XXV Domingo del Tiempo Ordinario, Ciclo C

Autor: Padre Antonio Díaz Tortajada

 

 

Am 8, 4-7
Salmo 112,1-8
1 tm 2, 1-8
Lc 16, 1-13

1. El texto evangélico de hoy es uno de esos textos bíblicos a los que no damos demasiada importancia o sobre los que no fijamos excesiva atención. Creemos que no nos atañen personalmente, que están dichos para nuestros vecinos y, en último término, que aportan unos criterios poco precisos y hasta irrealizables.
El texto habla del dinero, de la imposibilidad de servir a Dios y al dinero, de la injusticia e iniquidad que el dinero comporta. Y, antes de que los textos se nos pongan demasiado exigentes, pensamos que andamos cortos de dinero, que no estamos esclavizados al dios-dinero, que son inexistentes en nuestra vida los márgenes de ser injustos con nuestro dinero. Tal vez para otros valga la lección.


2. Y, sin embargo, esta página del Evangelio es capital para la conciencia del creyente. El dinero tiene mucha importancia en nuestras vidas y ya es difícil de comprender que una existencia cristiana pueda realizarse sin haber adoptado sinceramente el criterio de Jesús sobre el dinero.
Para Jesús, el dinero ni un supremo valor ni un contravalor. No es ni un dios ni un elemento por sí mismo satánico. Es, sencillamente, un instrumento que, en cuanto tal y como todos los demás instrumentos temporales, ha de ser siempre utilizado por los caminos de la justicia para la afirmación de la dignidad del hombre y promoción de la convivencia humana. a.
Quien convierte el dinero y el poder de la riqueza en clave suprema de valoración y quien en el logro de mayores capitales coloca su más alto punto de mira, ese tal, para Jesús, es un idólatra que somete al señorío de la economía otros valores más definidores del ser hombre.
Para los idólatras del dinero, el mensaje de Jesús resulta radical: “No podéis servir a Dios y al dinero”. Toca elegir.
El evangelio es tremendamente exigente a este respecto. Sólo Dios es absoluto; sólo desde Dios cabe medir la vida y todo lo que en ella concurre. Sólo desde el reconocimiento del señorío de Dios puede el hombre situarse adecuadamente entre los demás hombres y en su relación con el entorno cósmico. Cuando el dinero y los beneficios económicos suplantan a otros valores, el hombre se aleja de Dios, y esta lejanía provoca, sin más un simultáneo y correspondiente alejamiento de los hombres. Esclavo del poder de las riquezas, el hombre se pervierte en tirano de los que poseen menos que él.

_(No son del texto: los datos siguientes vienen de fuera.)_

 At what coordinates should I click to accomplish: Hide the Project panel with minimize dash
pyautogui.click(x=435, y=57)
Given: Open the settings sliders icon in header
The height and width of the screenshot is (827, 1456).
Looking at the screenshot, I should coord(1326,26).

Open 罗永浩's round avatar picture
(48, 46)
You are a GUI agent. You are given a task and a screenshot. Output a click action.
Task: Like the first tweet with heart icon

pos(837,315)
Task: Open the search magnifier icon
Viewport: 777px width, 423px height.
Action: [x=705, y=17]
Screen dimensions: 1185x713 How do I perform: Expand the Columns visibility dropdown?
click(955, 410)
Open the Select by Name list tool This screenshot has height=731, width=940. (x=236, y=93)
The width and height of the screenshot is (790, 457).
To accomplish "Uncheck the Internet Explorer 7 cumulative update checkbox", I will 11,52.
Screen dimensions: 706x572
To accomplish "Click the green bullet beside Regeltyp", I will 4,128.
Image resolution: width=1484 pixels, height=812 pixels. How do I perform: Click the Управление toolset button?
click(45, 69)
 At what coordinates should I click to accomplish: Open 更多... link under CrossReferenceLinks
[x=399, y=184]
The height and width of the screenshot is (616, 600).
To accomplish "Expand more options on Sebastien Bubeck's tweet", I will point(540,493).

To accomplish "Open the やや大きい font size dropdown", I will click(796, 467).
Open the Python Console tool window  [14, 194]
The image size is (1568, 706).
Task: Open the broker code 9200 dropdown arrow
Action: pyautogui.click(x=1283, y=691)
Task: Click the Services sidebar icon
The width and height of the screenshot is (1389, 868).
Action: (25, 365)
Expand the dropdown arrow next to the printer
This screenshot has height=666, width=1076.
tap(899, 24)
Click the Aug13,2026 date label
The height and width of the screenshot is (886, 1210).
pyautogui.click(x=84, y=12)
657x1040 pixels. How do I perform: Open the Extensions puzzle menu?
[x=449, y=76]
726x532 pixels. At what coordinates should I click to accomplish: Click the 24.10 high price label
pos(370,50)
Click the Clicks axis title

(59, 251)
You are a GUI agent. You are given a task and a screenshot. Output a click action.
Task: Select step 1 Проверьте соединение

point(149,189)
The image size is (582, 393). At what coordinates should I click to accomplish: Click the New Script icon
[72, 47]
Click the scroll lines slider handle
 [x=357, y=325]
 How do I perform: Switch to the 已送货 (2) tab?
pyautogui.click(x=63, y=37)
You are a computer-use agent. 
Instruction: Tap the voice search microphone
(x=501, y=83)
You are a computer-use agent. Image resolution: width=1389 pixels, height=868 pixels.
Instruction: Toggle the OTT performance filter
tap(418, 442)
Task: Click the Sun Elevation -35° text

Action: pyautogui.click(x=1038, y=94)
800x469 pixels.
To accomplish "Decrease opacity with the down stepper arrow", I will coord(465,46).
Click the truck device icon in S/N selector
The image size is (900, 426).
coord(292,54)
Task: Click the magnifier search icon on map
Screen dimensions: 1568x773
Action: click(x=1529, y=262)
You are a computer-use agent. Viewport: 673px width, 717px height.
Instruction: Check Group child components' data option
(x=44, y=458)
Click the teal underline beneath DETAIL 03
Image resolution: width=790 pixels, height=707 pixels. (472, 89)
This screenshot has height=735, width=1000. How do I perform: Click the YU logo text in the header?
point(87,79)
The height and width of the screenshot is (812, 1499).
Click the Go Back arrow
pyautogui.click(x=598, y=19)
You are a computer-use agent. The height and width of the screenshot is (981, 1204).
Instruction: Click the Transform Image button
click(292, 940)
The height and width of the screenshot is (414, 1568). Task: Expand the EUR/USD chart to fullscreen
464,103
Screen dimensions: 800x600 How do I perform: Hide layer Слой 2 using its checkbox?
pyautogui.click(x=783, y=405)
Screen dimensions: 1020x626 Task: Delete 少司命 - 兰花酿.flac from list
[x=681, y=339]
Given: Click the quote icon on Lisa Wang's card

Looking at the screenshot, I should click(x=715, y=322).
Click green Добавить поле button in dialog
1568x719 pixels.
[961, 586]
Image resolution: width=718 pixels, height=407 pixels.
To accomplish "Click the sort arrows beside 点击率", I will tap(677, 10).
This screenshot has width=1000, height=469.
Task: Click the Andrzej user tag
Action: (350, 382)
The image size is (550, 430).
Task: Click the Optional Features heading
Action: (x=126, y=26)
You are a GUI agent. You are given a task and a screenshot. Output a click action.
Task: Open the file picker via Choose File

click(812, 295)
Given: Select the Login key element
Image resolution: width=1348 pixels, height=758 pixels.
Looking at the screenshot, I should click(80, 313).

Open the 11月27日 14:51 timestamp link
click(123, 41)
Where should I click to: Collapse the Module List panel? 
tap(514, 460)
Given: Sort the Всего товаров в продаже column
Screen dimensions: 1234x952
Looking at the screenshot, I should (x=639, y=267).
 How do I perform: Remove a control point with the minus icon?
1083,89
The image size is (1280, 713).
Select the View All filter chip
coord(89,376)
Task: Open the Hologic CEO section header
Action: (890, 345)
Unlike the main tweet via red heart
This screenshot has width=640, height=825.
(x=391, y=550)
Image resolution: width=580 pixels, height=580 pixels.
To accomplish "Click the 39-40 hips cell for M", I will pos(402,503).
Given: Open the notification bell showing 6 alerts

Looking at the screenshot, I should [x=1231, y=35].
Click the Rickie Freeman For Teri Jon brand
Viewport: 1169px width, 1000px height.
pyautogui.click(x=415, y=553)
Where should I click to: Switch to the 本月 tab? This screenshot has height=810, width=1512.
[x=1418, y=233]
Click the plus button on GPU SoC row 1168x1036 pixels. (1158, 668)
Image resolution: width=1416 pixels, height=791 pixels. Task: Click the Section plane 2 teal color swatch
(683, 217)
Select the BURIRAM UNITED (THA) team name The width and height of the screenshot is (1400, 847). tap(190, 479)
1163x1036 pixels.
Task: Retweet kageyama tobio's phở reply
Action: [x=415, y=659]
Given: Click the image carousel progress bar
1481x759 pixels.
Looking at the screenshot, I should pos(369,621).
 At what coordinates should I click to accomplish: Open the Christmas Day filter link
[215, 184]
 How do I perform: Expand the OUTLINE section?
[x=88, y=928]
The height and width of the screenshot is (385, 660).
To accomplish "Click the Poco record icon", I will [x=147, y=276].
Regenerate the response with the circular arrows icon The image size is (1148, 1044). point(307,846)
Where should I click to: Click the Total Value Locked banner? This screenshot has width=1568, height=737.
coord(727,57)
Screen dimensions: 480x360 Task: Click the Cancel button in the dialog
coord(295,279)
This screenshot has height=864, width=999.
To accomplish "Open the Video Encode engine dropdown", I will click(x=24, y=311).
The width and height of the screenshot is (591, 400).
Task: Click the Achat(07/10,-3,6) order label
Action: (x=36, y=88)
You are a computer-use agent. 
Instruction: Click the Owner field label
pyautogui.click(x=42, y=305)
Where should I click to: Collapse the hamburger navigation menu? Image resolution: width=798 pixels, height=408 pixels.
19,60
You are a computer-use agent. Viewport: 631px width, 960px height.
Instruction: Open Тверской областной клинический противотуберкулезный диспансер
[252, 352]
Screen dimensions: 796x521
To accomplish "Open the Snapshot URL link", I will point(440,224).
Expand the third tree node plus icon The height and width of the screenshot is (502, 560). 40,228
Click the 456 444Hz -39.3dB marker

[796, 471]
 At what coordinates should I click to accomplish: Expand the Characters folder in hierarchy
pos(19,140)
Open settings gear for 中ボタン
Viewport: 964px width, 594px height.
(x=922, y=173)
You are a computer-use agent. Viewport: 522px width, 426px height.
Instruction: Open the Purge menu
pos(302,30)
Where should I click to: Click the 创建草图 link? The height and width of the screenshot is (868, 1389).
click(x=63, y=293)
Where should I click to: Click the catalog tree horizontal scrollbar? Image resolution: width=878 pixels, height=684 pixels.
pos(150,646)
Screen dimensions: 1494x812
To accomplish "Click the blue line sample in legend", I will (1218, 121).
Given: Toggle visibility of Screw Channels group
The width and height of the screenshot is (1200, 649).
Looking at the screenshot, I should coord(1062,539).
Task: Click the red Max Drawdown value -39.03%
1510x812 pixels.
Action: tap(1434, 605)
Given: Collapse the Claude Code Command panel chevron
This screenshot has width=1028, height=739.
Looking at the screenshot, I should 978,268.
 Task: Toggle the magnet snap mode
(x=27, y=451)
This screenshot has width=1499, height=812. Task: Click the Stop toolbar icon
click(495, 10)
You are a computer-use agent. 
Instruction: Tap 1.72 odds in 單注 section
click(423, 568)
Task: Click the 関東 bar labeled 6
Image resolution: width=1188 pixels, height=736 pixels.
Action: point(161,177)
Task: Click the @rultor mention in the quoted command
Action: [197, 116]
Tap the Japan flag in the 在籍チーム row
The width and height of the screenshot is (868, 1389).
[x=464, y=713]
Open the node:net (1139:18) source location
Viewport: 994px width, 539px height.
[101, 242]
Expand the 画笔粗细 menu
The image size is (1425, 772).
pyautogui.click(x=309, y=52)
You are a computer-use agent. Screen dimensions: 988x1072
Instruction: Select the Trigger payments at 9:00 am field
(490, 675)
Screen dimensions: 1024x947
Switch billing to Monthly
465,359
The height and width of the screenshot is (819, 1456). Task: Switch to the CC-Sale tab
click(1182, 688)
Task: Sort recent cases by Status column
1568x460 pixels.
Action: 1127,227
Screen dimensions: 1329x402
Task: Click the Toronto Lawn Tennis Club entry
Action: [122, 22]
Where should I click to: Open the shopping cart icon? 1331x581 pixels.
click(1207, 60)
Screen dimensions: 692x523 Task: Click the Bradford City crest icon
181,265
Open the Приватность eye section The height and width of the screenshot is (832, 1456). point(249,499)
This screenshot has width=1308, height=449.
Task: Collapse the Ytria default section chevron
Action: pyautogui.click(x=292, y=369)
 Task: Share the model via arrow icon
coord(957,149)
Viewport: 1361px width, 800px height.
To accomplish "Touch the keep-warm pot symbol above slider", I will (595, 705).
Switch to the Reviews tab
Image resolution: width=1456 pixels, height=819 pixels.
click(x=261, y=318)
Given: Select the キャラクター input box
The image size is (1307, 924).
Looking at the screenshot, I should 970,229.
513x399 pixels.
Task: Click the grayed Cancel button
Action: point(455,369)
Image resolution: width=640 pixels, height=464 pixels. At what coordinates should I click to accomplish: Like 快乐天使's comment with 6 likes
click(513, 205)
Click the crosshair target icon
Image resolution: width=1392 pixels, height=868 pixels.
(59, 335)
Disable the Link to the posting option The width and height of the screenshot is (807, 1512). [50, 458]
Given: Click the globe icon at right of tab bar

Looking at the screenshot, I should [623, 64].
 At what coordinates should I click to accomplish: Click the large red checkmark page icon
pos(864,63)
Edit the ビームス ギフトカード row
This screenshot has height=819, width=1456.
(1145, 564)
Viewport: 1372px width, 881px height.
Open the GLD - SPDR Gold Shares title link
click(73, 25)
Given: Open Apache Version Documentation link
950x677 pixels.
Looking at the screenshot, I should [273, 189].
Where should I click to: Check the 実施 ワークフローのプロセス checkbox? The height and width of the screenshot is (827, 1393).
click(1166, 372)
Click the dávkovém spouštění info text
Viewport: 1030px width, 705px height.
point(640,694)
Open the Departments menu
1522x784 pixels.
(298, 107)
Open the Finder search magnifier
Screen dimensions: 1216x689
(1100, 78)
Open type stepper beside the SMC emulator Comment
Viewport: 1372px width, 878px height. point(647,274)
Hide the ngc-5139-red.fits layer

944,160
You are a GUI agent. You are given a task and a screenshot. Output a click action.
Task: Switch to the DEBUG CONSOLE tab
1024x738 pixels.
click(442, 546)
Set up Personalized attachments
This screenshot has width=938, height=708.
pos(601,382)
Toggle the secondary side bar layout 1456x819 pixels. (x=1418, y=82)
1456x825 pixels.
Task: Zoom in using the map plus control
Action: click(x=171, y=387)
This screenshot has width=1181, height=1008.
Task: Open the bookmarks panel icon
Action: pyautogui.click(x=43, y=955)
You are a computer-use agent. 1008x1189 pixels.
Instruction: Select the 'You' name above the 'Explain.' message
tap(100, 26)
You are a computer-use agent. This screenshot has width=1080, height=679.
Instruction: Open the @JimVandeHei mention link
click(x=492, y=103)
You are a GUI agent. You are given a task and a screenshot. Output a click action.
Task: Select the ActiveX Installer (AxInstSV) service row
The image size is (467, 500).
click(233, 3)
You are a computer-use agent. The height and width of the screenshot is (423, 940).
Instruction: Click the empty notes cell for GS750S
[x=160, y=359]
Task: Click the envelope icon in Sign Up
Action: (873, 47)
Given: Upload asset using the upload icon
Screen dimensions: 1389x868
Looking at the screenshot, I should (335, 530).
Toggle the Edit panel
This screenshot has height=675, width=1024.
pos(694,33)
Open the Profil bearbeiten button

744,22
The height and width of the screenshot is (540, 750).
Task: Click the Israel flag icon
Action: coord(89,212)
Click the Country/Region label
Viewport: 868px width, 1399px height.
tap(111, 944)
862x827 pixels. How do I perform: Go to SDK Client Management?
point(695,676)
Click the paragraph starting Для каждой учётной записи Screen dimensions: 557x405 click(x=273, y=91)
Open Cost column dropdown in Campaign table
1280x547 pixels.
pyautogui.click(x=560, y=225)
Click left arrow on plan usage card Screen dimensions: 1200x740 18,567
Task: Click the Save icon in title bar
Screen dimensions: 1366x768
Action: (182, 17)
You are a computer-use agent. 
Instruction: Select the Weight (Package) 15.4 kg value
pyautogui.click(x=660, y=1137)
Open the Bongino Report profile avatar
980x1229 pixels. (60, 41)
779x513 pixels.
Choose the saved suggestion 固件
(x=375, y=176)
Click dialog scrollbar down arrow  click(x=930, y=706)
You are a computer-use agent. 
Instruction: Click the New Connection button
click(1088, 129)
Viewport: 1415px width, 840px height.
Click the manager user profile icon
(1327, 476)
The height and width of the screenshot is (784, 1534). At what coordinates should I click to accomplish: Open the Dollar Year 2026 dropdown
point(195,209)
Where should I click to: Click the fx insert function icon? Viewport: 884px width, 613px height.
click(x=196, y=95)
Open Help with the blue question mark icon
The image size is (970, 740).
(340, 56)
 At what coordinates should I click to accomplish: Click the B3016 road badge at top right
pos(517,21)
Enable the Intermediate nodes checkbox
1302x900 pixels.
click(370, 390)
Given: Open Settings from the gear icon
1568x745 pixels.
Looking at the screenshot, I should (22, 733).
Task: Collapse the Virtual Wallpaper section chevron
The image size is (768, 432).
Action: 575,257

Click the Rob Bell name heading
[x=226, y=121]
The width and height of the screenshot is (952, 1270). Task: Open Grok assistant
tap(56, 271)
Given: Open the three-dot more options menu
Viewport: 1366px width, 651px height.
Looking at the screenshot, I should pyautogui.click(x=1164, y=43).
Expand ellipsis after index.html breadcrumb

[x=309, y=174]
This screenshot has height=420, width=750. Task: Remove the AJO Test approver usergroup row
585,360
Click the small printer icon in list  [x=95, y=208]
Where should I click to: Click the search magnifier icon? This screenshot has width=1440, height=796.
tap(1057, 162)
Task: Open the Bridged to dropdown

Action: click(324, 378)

3. Hay que releer con pausa, con autenticidad y exigencia la denuncia formidable del profeta Amós. Su dedo acusador continua levantado; quizá hoy con tanto o mayor motivo que en su tiempo. ¿No están acaso entre nosotros --no somos tal vez nosotros-- quienes “exprimen al pobre”, “despojan al miserable”, “disminuyen las medidas”, “aumentan los precios”, defraudan en las mercancías, prestan abusivamente y compran las conciencias y los silencios a base de dinero?
“El Señor no olvidara jamás vuestras acciones”. Dios es Dios de justicia; es Dios que sale en defensa de los hombres; es Dios; es Dios que reafirma la dignidad humana. Las injusticias, los atropellos, el rebajamiento y hasta la negación, nada infrecuente, de los derechos fundamentales del hombre, contradicen el designio de Dios sobre el mundo y hacen de quien así procede un enemigo de Dios.
El creyente, en la actual coyuntura económica de nuestra sociedad, deberá preguntarse si su actuación de cada día no incide injustamente en estos y otros capítulos de deshumanización. Creer es aceptar el designio de dios sobre el mundo como norma de vida.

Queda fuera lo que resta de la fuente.